Le même phénomène est à l’œuvre, encore plus visible, chez « les maigres », qui figurent souvent parmi les bonnets A (et réciproquement). Elles n’ont pas tous les atouts, mais elles sont nettement plus offensives que les autres femmes. Pensez-donc ! 37% auraient déjà dragué, en vrai, au moins une fois dans leur vie ! (Rappel : durant les trois dernières années, 4% maximum dans la vraie vie et 6% maximum sur l’internet. Le reste, ce sont des souvenirs un peu flous.)

Enfin, examinons les effets de l’âge. Avant 30 ans, on préfère que les hommes prennent l’initiative, on s’invite l’un l’autre et on se fiche de qui paiera l’addition. Et à 30 ans… Paf le Mur ! La désirabilité commence un peu à décliner (elle suit exactement la fertilité), la concurrence de la nouvelle génération de vingtenaire se fait sentir : il est temps de descendre du manège et de s’établir dans une « relation sérieuse ». Tout d’un coup, la trentenaire prend des initiatives, tout en regrettant désormais que des femmes comme elle aient à faire le premier pas. Si ses efforts de drague allusive ne sont pas compris par Julien, Romain ou Kevin, elle ira même jusqu’à lui lancer une invitation. Mais il aura intérêt à payer l’addition, pour preuve de sa capacité à approvisionner sa compagne et ses enfants dans leur future vie de couple.

Nous pouvons maintenant répondre à la question : pourquoi les Françaises ne font-elles pas le premier pas ?

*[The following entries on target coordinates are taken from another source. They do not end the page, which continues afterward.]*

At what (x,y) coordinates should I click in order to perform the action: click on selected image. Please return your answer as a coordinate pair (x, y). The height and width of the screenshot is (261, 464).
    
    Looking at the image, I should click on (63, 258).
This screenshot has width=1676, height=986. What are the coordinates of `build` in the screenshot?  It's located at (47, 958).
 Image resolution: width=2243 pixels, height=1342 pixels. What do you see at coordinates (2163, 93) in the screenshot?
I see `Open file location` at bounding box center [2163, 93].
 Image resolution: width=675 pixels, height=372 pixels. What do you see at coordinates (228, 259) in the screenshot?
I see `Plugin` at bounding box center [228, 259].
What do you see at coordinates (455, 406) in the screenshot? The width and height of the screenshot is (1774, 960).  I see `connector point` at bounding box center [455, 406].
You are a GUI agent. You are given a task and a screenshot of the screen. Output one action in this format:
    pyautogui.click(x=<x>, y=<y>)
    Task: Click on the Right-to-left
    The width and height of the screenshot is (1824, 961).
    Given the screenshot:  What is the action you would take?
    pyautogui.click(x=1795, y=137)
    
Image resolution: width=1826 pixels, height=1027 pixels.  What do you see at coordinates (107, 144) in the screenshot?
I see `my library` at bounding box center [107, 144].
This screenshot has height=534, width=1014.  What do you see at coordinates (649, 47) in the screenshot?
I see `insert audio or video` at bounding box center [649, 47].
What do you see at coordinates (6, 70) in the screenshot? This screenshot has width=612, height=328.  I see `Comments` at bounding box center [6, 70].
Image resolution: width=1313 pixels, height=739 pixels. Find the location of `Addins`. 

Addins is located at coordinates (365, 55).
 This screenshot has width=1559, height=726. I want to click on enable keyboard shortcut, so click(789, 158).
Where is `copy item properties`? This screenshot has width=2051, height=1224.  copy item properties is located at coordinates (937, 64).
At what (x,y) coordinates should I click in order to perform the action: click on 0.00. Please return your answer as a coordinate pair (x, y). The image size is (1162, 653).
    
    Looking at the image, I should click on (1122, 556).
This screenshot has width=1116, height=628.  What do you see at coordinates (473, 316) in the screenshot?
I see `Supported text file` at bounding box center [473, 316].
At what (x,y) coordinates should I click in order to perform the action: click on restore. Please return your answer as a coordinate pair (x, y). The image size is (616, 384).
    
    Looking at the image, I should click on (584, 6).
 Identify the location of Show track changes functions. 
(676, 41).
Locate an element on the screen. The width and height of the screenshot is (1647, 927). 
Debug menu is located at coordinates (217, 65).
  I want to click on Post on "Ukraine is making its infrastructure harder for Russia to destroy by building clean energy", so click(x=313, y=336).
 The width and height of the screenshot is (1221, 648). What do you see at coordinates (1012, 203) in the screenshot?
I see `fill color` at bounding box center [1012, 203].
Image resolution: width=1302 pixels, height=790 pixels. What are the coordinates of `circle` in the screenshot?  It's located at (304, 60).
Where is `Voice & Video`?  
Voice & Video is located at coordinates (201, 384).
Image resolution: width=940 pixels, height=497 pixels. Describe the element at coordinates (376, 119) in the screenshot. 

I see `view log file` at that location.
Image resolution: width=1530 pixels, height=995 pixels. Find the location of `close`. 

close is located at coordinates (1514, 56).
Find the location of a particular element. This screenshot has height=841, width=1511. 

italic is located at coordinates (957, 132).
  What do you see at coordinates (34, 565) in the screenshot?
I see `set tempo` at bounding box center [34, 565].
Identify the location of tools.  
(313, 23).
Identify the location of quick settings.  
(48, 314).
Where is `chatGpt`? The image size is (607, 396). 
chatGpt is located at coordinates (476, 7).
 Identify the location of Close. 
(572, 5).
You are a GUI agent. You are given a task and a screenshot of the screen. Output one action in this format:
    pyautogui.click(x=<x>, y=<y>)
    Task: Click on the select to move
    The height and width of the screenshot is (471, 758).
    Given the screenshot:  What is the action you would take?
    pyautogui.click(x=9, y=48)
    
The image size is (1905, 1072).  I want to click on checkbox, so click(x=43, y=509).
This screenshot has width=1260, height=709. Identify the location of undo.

Parce que les femmes, Françaises ou pas, se montrent instinctivement plus sélectives que les hommes. L’homme idéal est celui qui assurerait au mieux les fonctions de parentalité, d’approvisionnement et de protection. Il serait grand, fort, intelligent, créatif, audacieux, tendre et généreux avec elle et sa progéniture mais indifférent aux autres, capable de balayer tous les obstacles et de gravir les échelons de la hiérarchie sociale jusqu’au sommet. Et d’être une super affaire au pieu, il va sans dire. Cet oiseau rare est si difficile à trouver que les femmes sont prêtes à l’espérer longtemps, très longtemps… trop longtemps. Passé 30 ans, elles n’acceptent que modérément de réviser leur stratégie instinctive pour une attitude un peu plus active et « égalitaire ».

Comme nous l’avons vu, certaines catégories de femmes sont un peu moins attentistes que les autres. Si vous souhaitez rencontrer une femme qui fera le premier pas, fréquentez des trentenaires maigres à tous petits seins, plutôt blondes ou châtaines. Si votre Valeur sur le Marché Sexuel lui semble dépasser la sienne, il se pourrait qu’elle vous drague un peu, par allusion. Soyez attentifs. L’occasion sera brève, peu claire, et la meilleure façon de la saisir sera de prendre aussitôt l’initiative, l’inviter à bouffer et payer l’addition. Vous lui offrirez ainsi le « sexisme bienveillant » dont elle rêve depuis la nuit des temps.